For one thing, he shipped EVERYTHING 4th class book rate, which means it takes three weeks and the post office uses it for batting practice. Nothing would induce him to ship things first class, not even sending him the extra postage. Invariably he would use the fiber-particle filled mailers, over and over again, so anything you got would be covered with tiny bits of paper and fiber. Thanks, Biff.
(Take a tip from the Ol' Perfesser; wrap your videotapes in plastic first -Saran wrap, comic bags, whatever- and then you can use whatever kind of mailer you want!)

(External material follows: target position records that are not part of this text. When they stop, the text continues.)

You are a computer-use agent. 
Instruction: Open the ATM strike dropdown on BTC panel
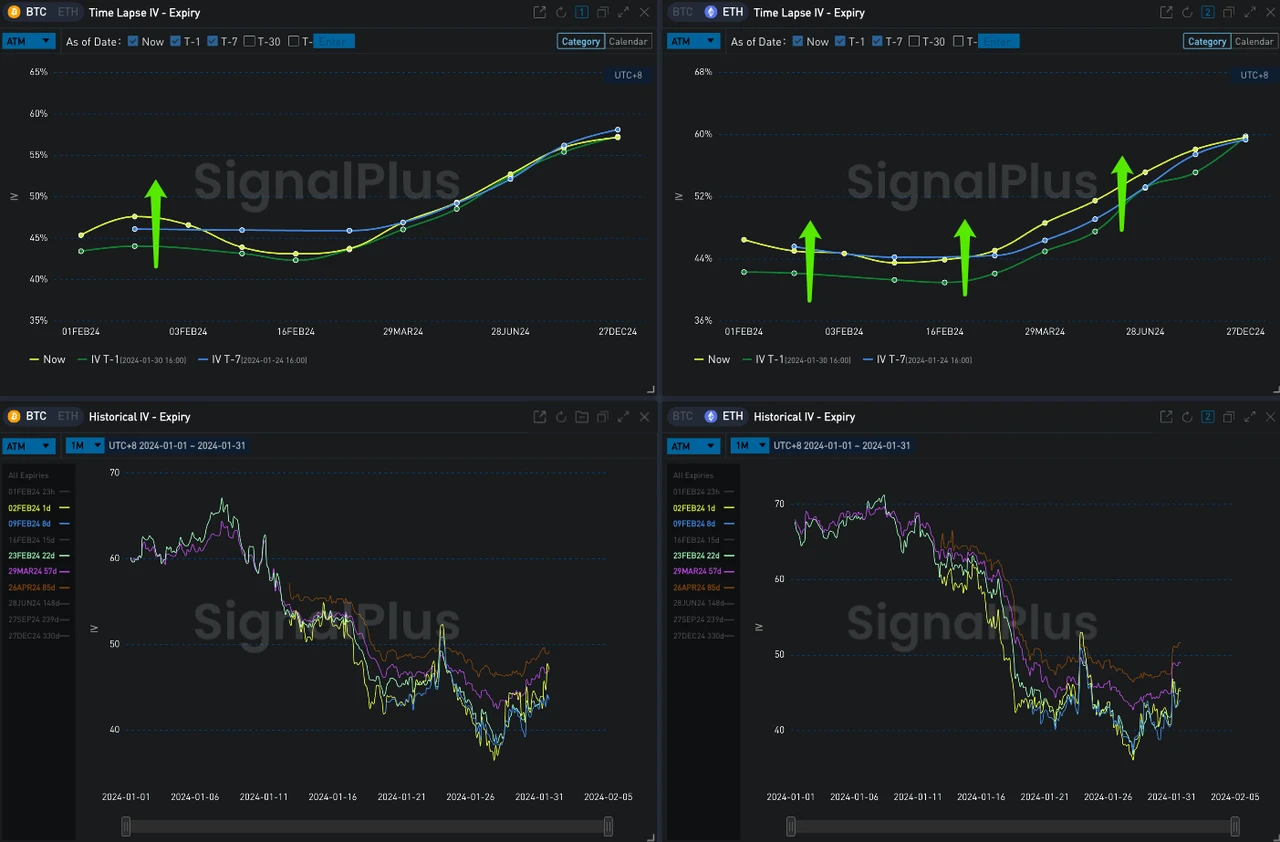point(29,40)
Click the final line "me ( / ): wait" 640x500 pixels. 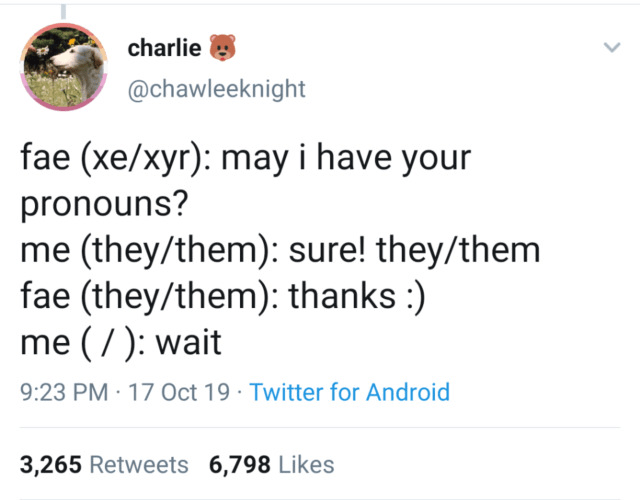point(120,343)
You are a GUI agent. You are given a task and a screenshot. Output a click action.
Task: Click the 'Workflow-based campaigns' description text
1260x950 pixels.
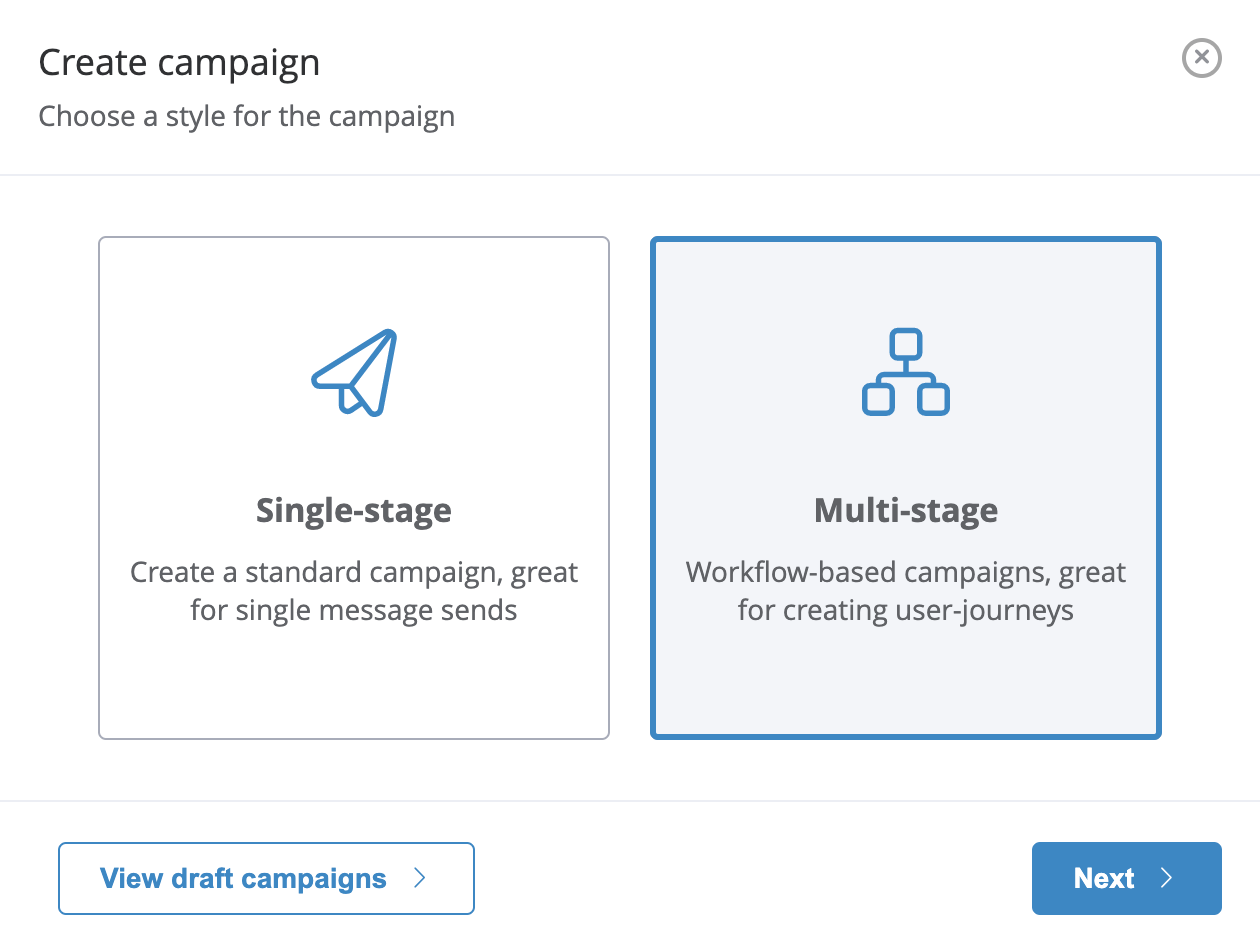pos(905,573)
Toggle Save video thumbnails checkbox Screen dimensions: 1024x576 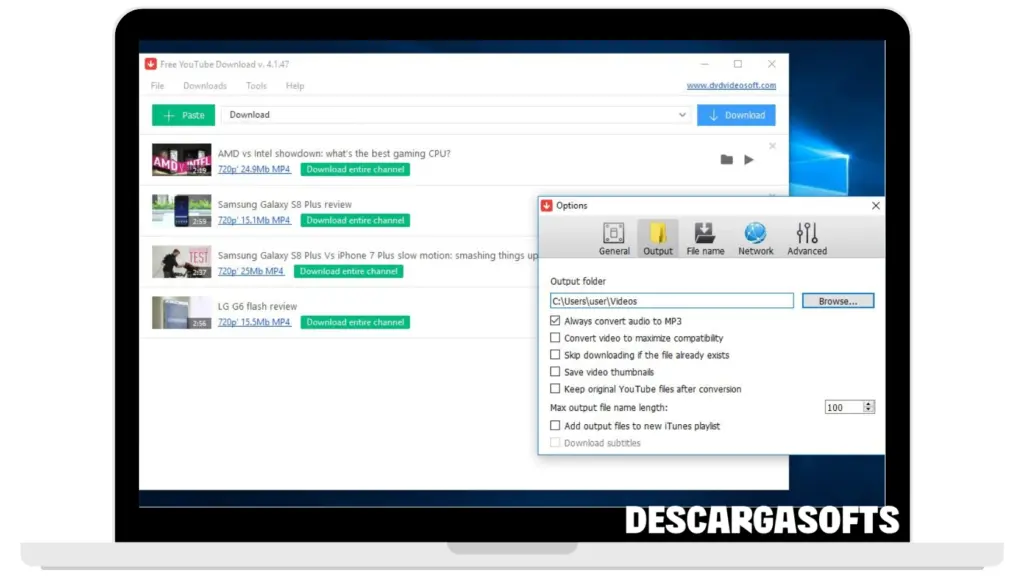pos(556,372)
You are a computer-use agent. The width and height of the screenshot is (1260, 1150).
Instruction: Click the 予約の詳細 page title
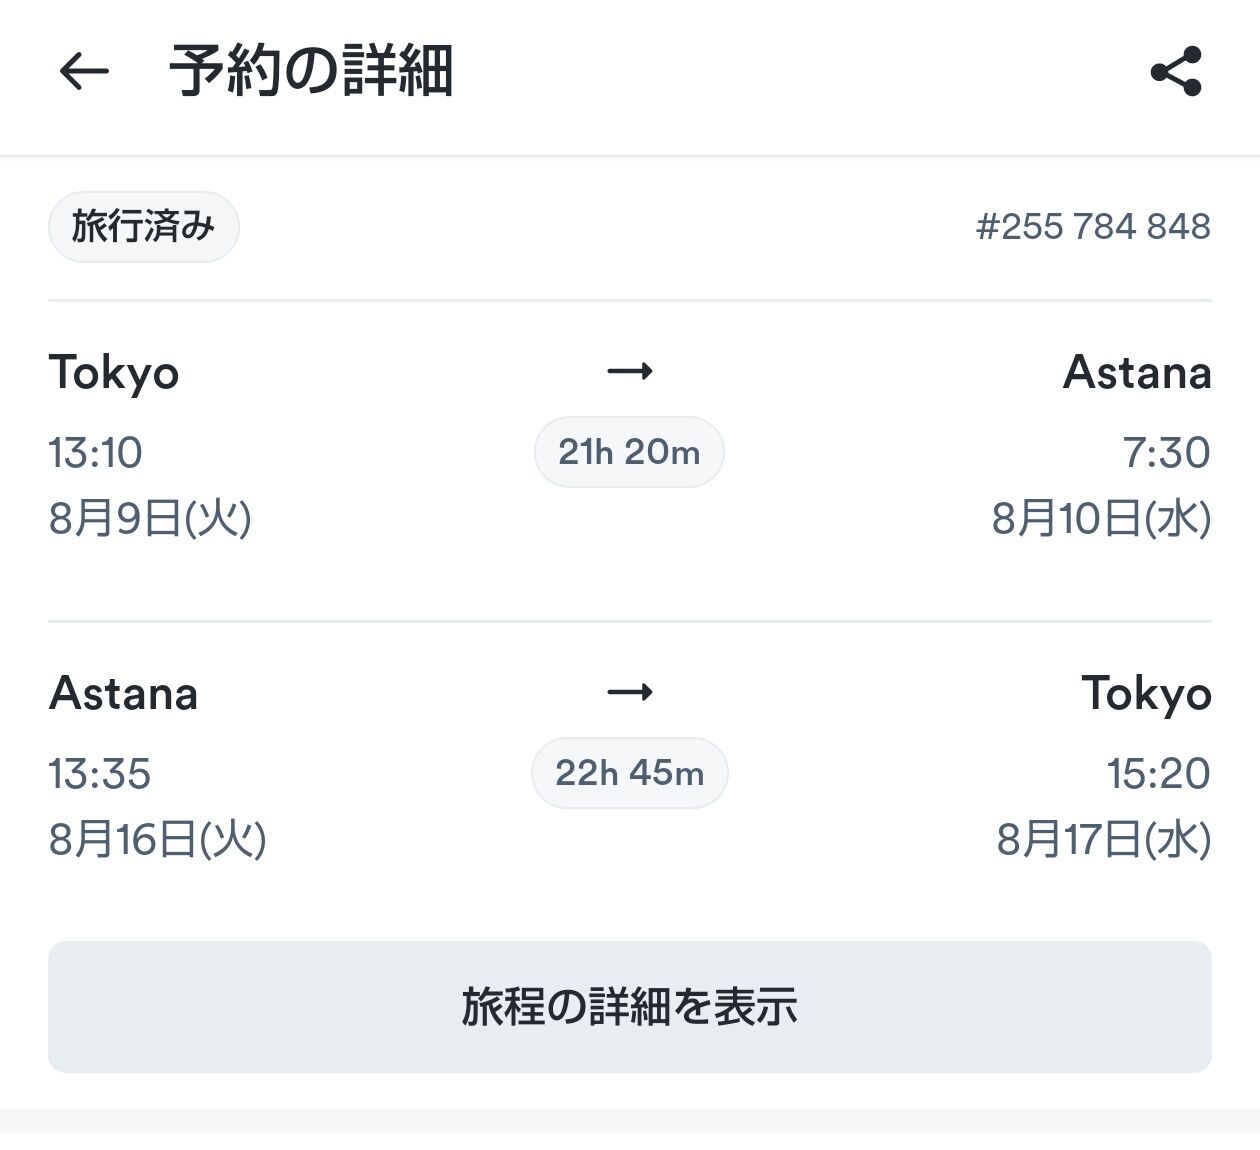tap(311, 71)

Another charming habit he had involved trading tapes. You'd buy brand new tapes and copy his requests onto them. He in turn would be copying YOUR requests onto whatever tapes he happened to have lying around - whether they were brand new or had been used over and over again. He explained that this was because he was in the habit of re-copying everything he got onto 6-hour tapes, apparently to save space in his closet. Now, not only does this mean that everything he had looked like crap, but that if you traded with him, you were getting crappy copies onto videotape of unknown pedigree. Sony tape, Recoton box, Focal labels, you know the drill. Lord knows I'm not a picky guy when it comes to video quality, but I draw the line with this sort of thing.
Yet another of his traits was to fill up your tapes with whatever garbage he happened to have handy, on the off chance you happened to be interested in it. It's one thing to get this sort of stuff IN ADDITION to what you asked for, but to get it INSTEAD of your requests is another thing entirely. Or when you agree to swap three tapes, and he sends you four, the extra one full of unasked-for junk, just so he can squeeze an extra tape out of you.
And yet, I didn't quit dealing with him until he tried to pull a fast one on a friend of mine (let's call her Lisa Black). He got on her bad side, so she refused to copy any more tapes for him. In order to get around her embargo, he started to send her blanks under a different name. I dunno - maybe it WAS his cousin, like he claimed. I don't care. Anyway, she saw through the ruse - Biff wasn't smart enough to change his ordering habits, or handwriting - and cut him off AGAIN. When he told me that he was disappointed "that I was still dealing with that Nazi Lisa Black," I told him that I'd been trading with Lisa for 10 years and she's one of the few truly decent people in a hobby full of obnoxious jerks, and that he could go screw himself, with a big dick, with big red straps. Goodbye to shitty copies of obscure robot anime, to ripped fiberpack mailers, to 4th class book rate, to letters full of questions and demands.
Yes, there are a few times when I'm exceptionally mauldlin or exceptionally stupid, when I reminisce about the "good old days" of swapping tapes through the mail. Sure, it was exciting, and I made a lot of great friends through the tape-trading networks. But all things being equal, if the harsh modern world of the 21st century means I'll never get bitched out by total strangers over copies of Japanese cartoons, then I'm all for it.
This article could have been a lot longer. I totally left out the story about the local fan who'd call me up to ask if I could build a web page for him, or if he could tag along with the 10 of us who were already filling up 2 cars to go to A-Kon. He got kicked off AWA staff for wandering into the ops room, going over to the cash box, picking it up, and asking "Hey, what's this?" I won't even get into the other staffer who was booted & tresspass-warned from our facility for stalking guests.
I still can't believe we used to have our home addresses and phone numbers printed in fanzines and mailings. Don't ever do this, kids.